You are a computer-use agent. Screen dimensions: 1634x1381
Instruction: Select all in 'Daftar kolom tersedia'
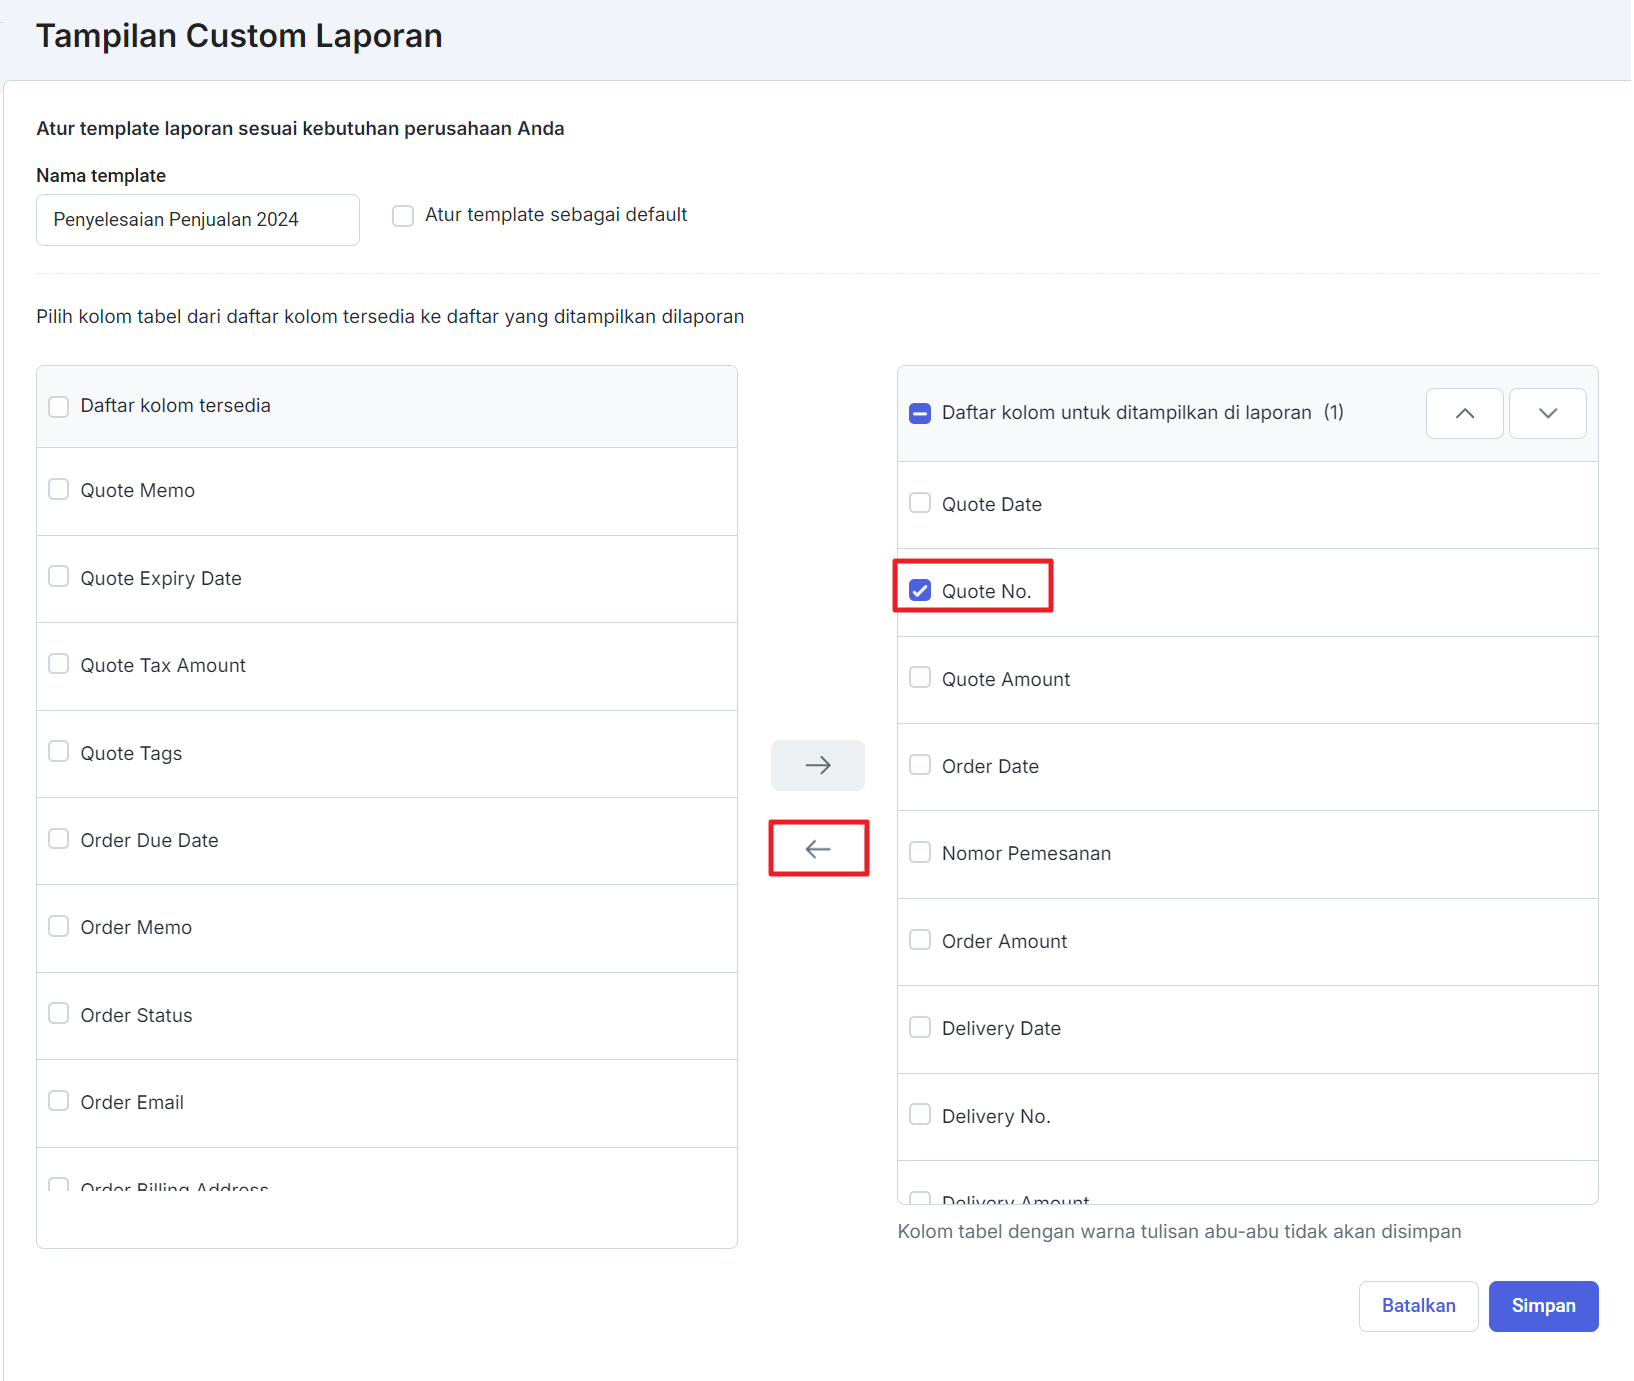pos(59,406)
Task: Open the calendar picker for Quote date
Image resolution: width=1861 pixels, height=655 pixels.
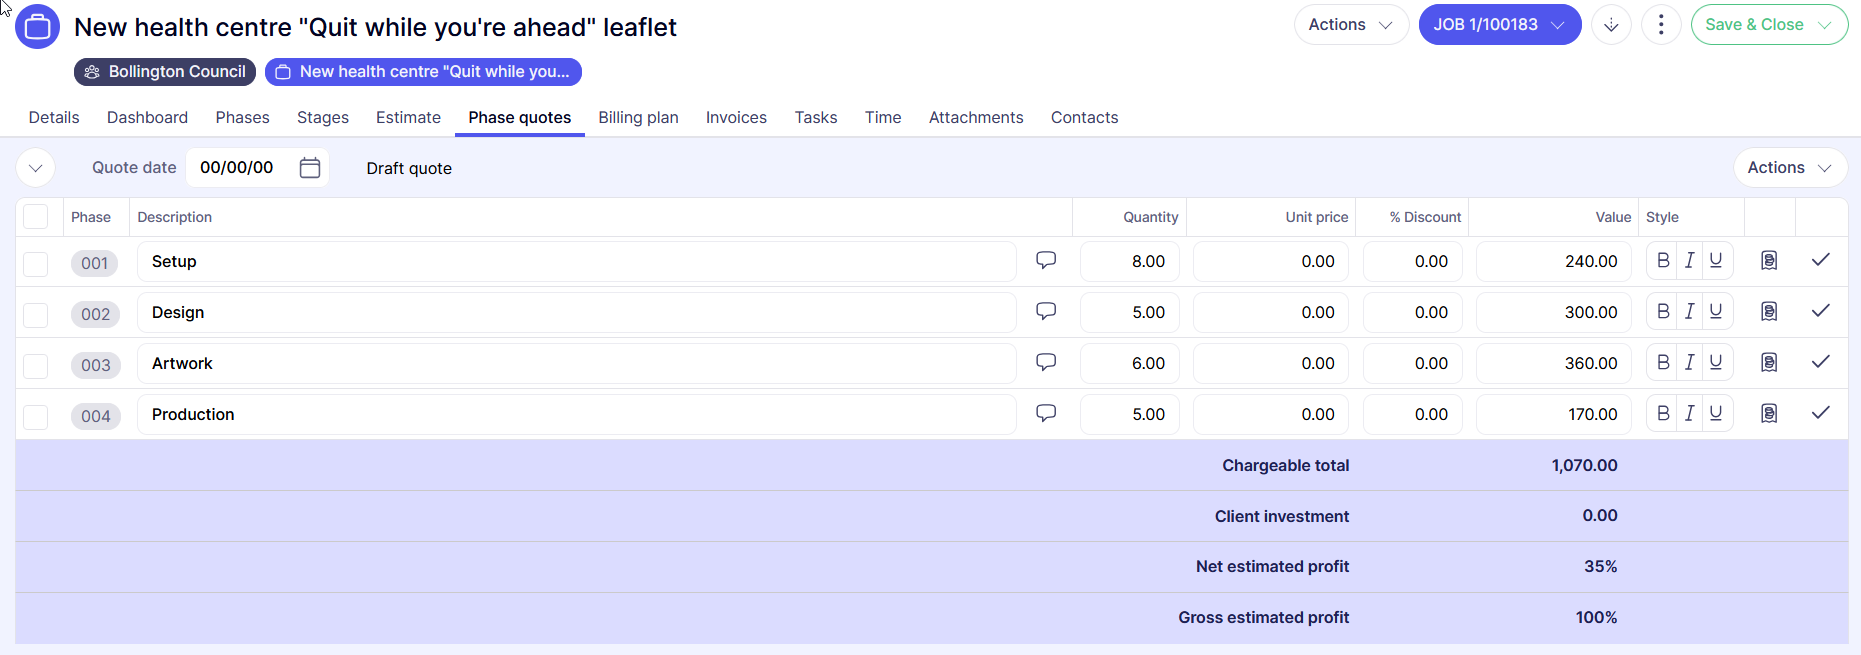Action: (x=310, y=168)
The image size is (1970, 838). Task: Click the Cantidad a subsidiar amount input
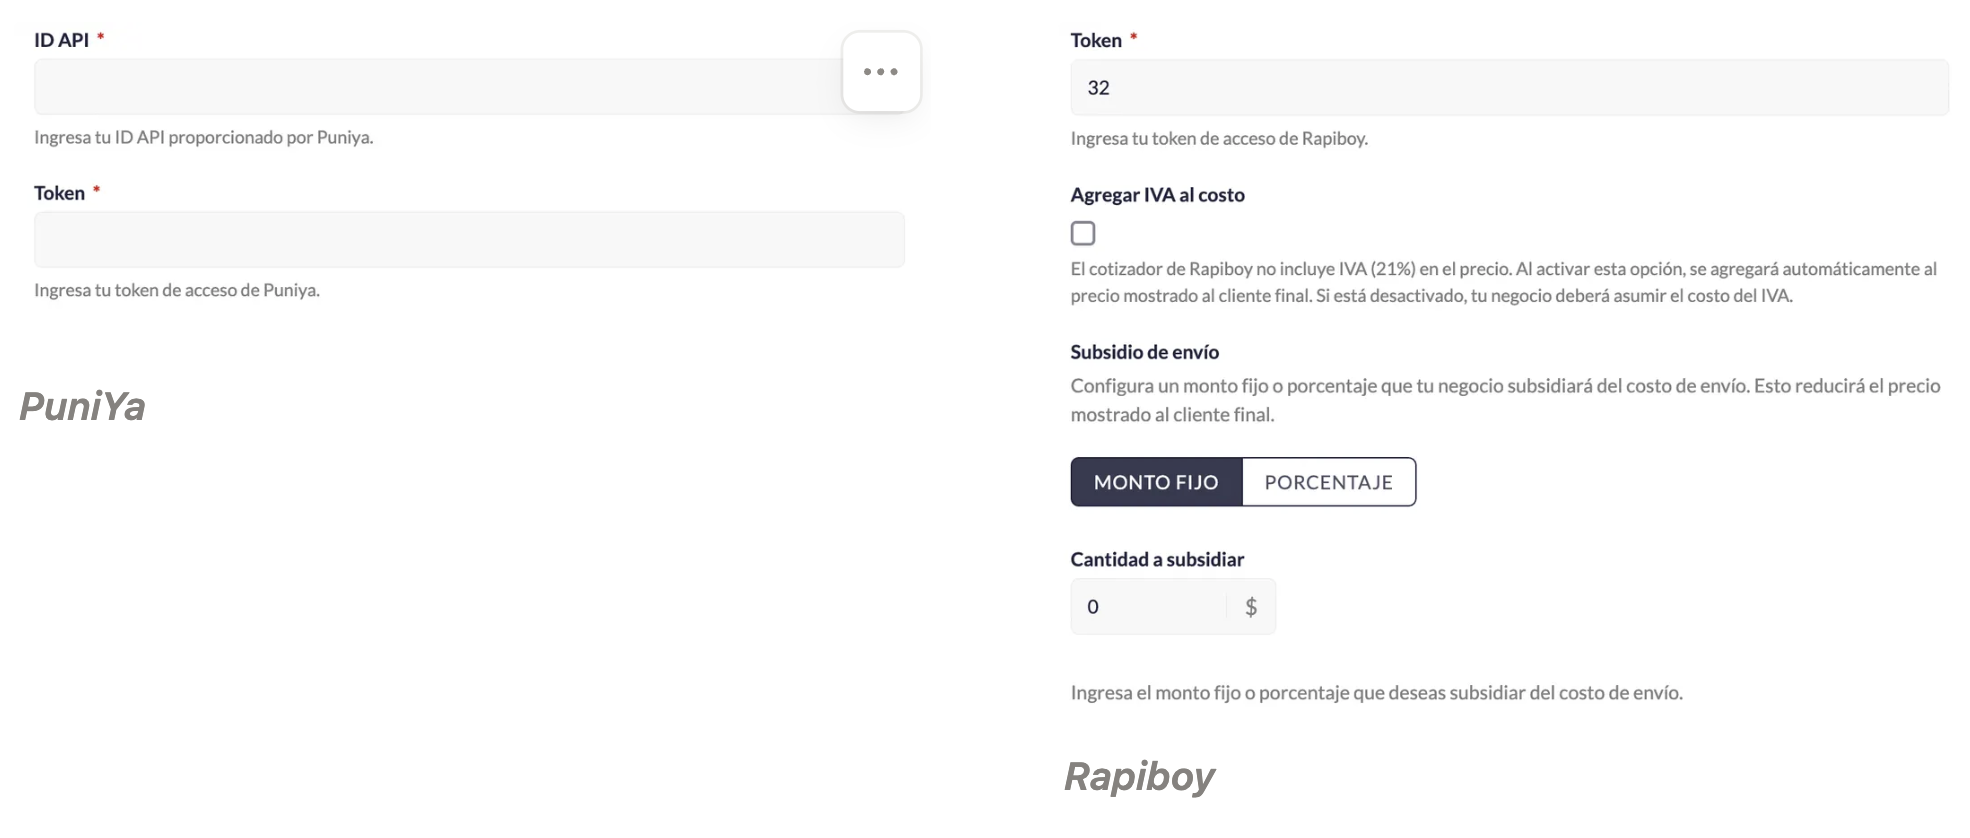[1150, 607]
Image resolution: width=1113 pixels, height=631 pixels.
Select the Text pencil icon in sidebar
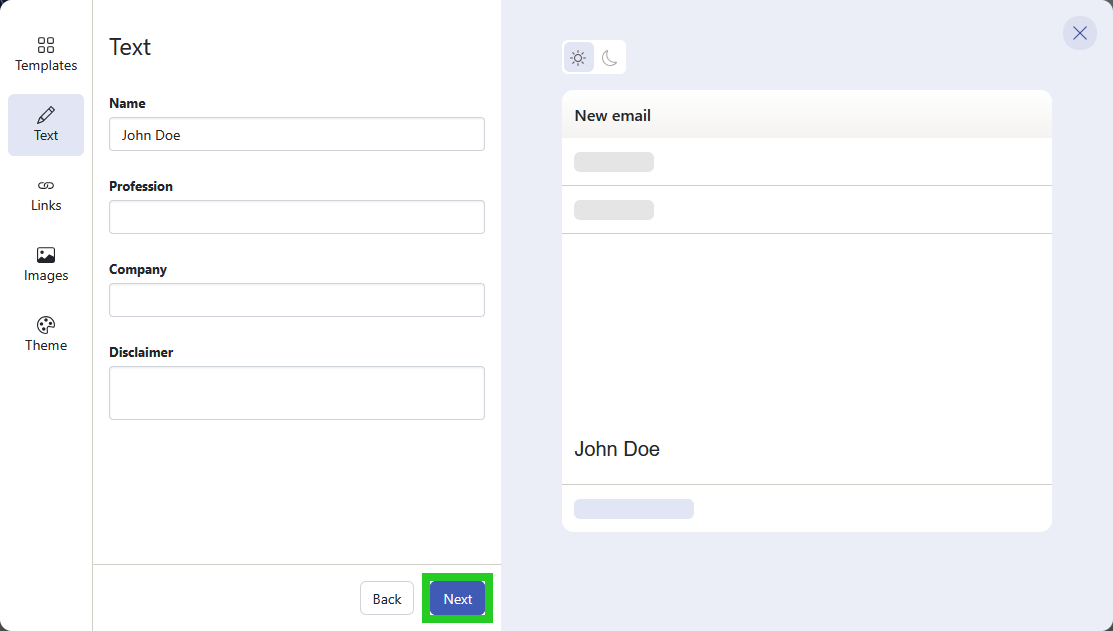click(45, 116)
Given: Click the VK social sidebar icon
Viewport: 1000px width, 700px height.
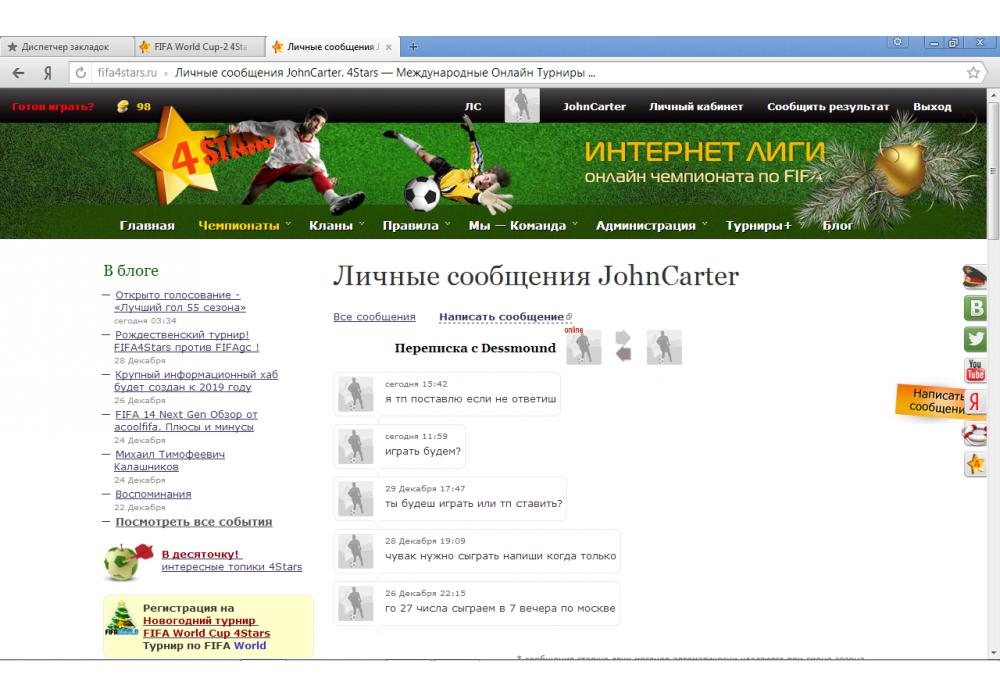Looking at the screenshot, I should coord(975,308).
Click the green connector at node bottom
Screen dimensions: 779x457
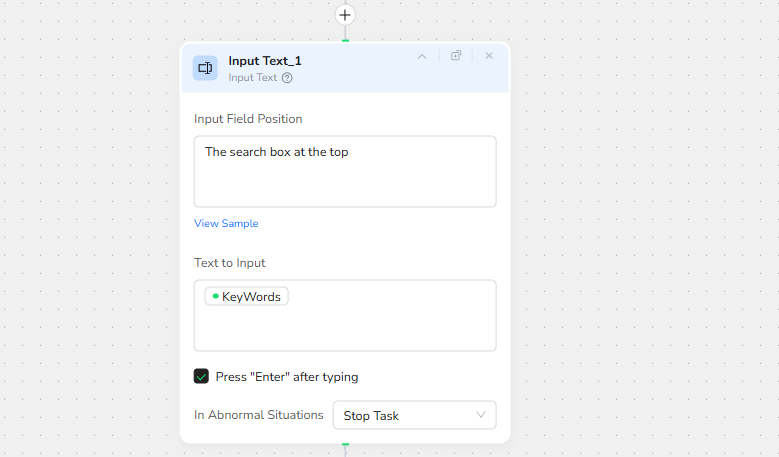tap(345, 443)
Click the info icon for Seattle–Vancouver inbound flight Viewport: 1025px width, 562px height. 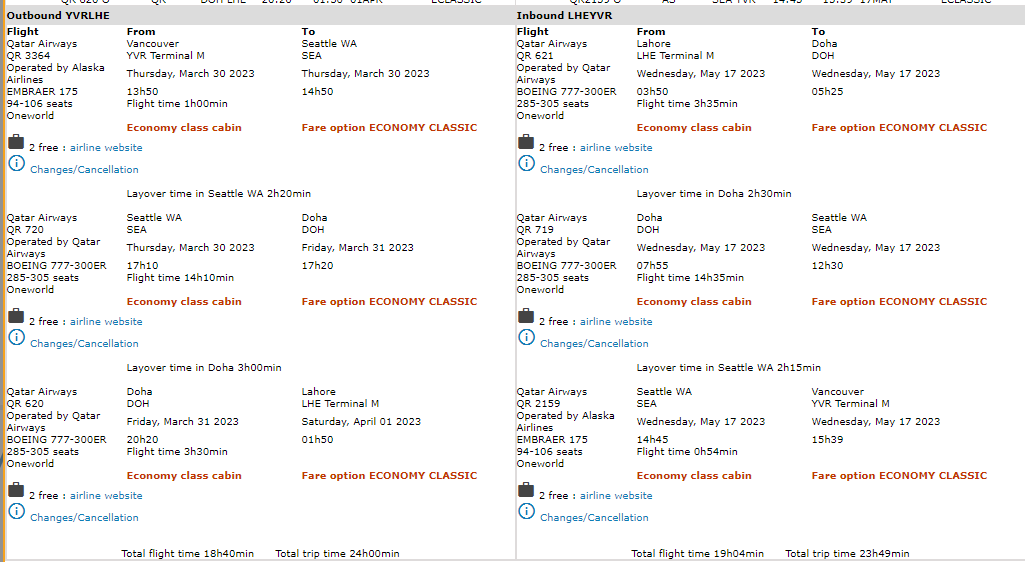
+===+
• _BRIEF_
Set down the data exactly as it appears, without any images.

• _RESULT OF THE EXERCISE_
You are a computer-use agent. Screen dimensions: 1634x1381
Instruction: Select all in 'Daftar kolom tersedia'
pos(59,406)
Task: Open the calendar picker for Quote date
Image resolution: width=1861 pixels, height=655 pixels.
Action: (x=310, y=168)
The image size is (1970, 838). Task: Click the Cantidad a subsidiar amount input
[1150, 607]
Image resolution: width=1113 pixels, height=631 pixels.
Select the Text pencil icon in sidebar
click(45, 116)
Given: Click the VK social sidebar icon
Viewport: 1000px width, 700px height.
Looking at the screenshot, I should coord(975,308).
Click the green connector at node bottom
Screen dimensions: 779x457
tap(345, 443)
Click the info icon for Seattle–Vancouver inbound flight Viewport: 1025px width, 562px height. 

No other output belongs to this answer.